We have been approached by the local school to bid on their contract. It would be for approx 300 Pizzas a week. The only thing is one day it is around 250 at one shot!! The business would be good, but the price that won last year was $6.00. That is alot of work to get 250 Pies out at one shot for that little money. Any ideas or thoughts? Should we bid or just let it go??? We would have to get hot boxes and alot more screens etc!!! Does anyone know where to get hot boxes???

thats $1800 extra a week i would go for it

If I can recall one of my accounting instructor’s lessons. If you are not detracting from your existing business and the profit is $1 it is a go. Remember that your fixed costs are covered by your existing business so the only input costs to consider will be the variable costs ie food supplies, labor, paper costs, extra utilities. Not included would be lease, phones, advertising, etc.

The 250 at one time may not be a problem if you have a good way to transport them. I often send pizza to oil rigs 2 hours away and they get there hot.

We do half-price pies to schools…full price for a 14" cheese is 11.55, so we’re selling them at 6.28. No contract, just good word-of-mouth!

That 250 can possibly be done as a 4x60 delivery, or something similar. Several smaller orders rather than one big one. Most schools have lunch periods broken up over a couple of hours. That’s still a PITA, but if your pies including boxes etc are under $3 cost, you’re still sitting pretty. Even at $4. Be sure there is a flat delivery charge for each run—even $1 per run will make the drivers more amenable to the challenge. And, find a way to suggest that a tip be included as well…since everyone will be working their tails off, THAT will be appreciated, esp by the kitchen staff (and make sure it’s shared!)

We get a lot of school business, as I said no contracts, but teachers order for their individual classes, sometimes the schools do it overall, and quite often the teachers and staff order for themselves. We do half for them also. It’s great PR, and it can probably be used as a tax deduction somehow…we don’t pursue that, though.

Go for it!

Our schools check the temp. on arrival. If they aren’t 140 or hotter, they send them back.


I know as a former driver, I personally hated delivering school orders because the school system we delivered to didn’t tip the driver! :frowning: While I was out delivering a HUGE order to the school which was at the very outskirts of our delivery area during the most profitable time of the day for a driver, the other drivers were pocketing upwards of ten to twenty dollar tips during this time. And the managers themselves even questioned whether or not it was worth it, as the ovens were full of pizzas for the school, competing with much higher profit business orders.

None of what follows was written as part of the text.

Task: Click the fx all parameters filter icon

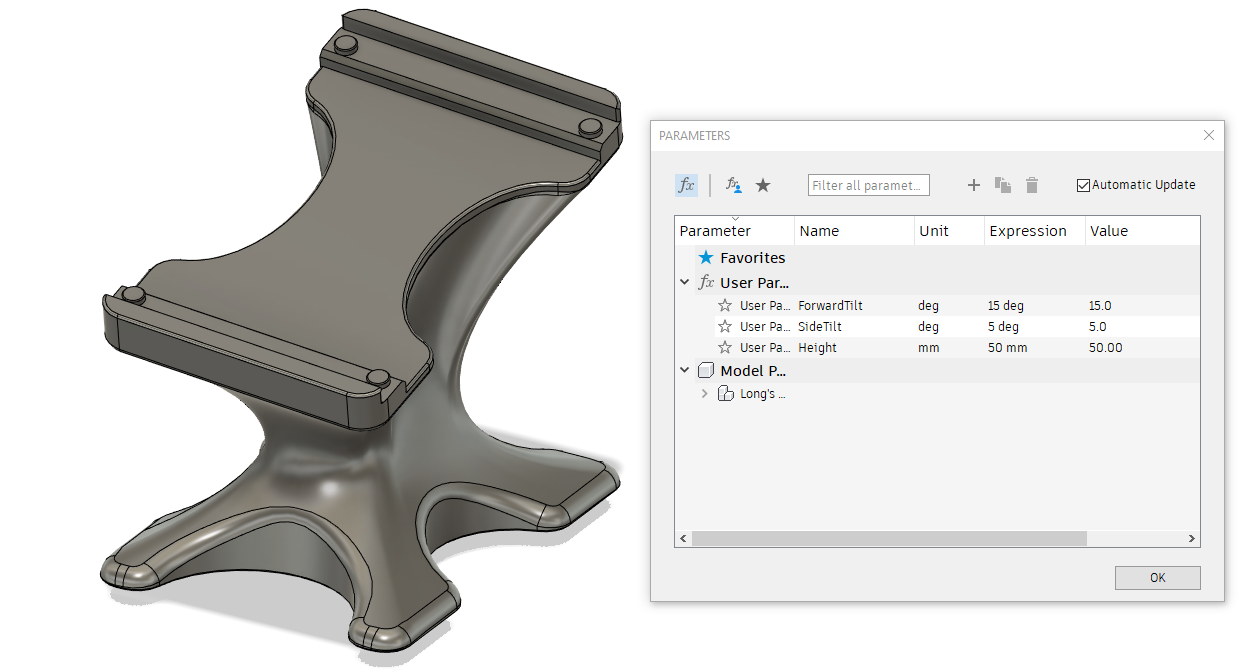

It didn’t seem like there was any way to gauge whether or not the goodwill was paying off.

As far as a deduction I am pretty sure all you can write-off in this case is the foodcost that is already written off :frowning:

The money spent to make a huge order for a school contract is good. Even though the food cost may be very high the labor spent to produce that order is usually ridiculously low. Overall effect is higher bottom line.

However there is a downside! Even if you send the pies out and they arrive at the proper temp, by the time the kids come eat it, it sucks!

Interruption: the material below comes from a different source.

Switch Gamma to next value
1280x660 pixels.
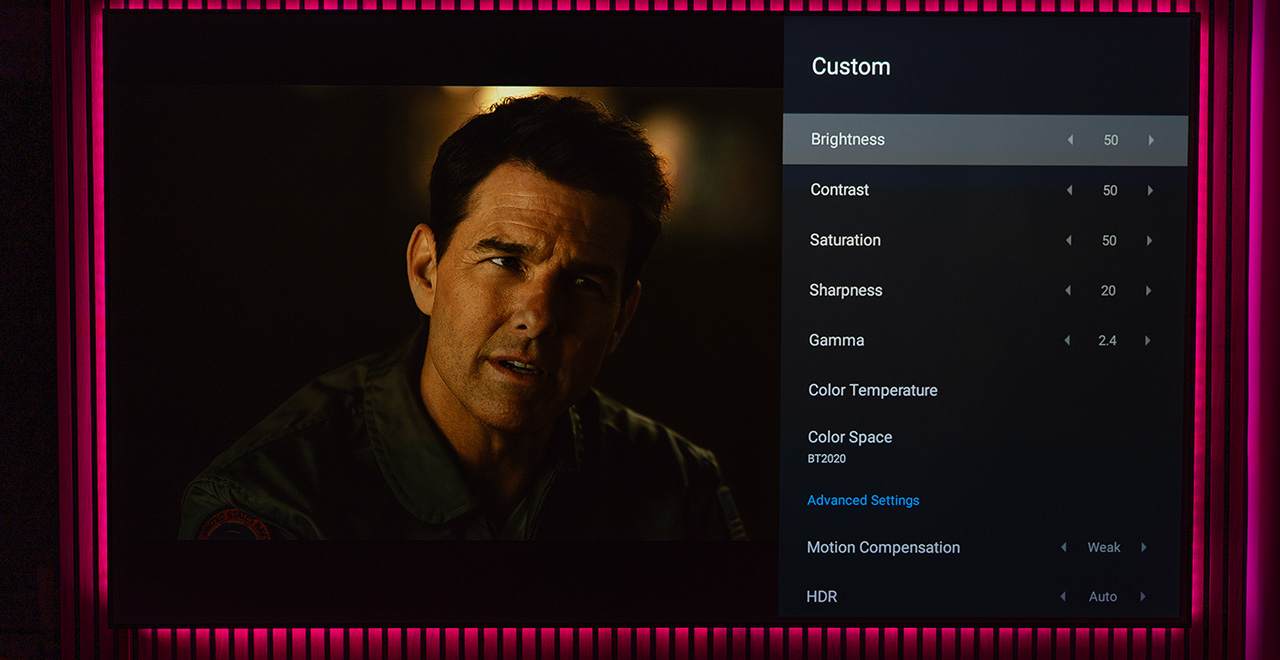coord(1147,340)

I had a contract for 10 years and did nearly $5000 per week in school contracts. I thought i was the king. I was sending out all these pies and the kids were eating them everyday, so when they thought of pizza they thought of me.

I lost the contract to PH because they went even lower ($5.50 for a 16 1 top), which was not in my ballpark. That 1st year without i thought was going to be hard, but it was OK. The next year the school district added health rules such that a special cheese needed to be used. No problem for me, but i was again outbid by Dominos (even cheaper with expensive cheese $5.25 for cheese only and $5.45 for 1 top). That was last September.

Through this last year i worked on getting the schools to order from me outside the contract (to the classrooms and doing pizza night fundraisers, etc…)and spent time working on the business sector that often got ignored with the presence of a school contract. Long story short - I just had my best June ever in that store and it almost beat May!!! With the momentum i have established i know that this October i should break my record Week and Month (which was with the old contract $5k per week). Dominos will have the contract once agai and i will land more schools for pizza nights!!!

*Note to the driver reply on this thread - I have 1 shop that still does some school contract orders and my drivers created a soultion ON THEIR OWN. The split tips and commisions for the lunch rush so what you explain does not mean anything. Plus on a $250 delivery my guys make $12.50 in commission so a tip would not really matter anyway.

You are NOT going to get a tip from a school lunch order.

As a pizza shop owner, you should consider that when compensating the driver, and when making the bid to the school.

On the other hand, regardless of how a shop handles the compensation, keep in mind that without the order, there would be one less driver (you) on the schedule.

I was a driver long before I was an owner. It always grinds my gears to listen to drivers complain about tips. Get over it. Some are good, some are bad. It all balances out in the end. Without the non-tippers, we would not have enough business to stay open, and then there would be no tips, no paycheck, for anyone.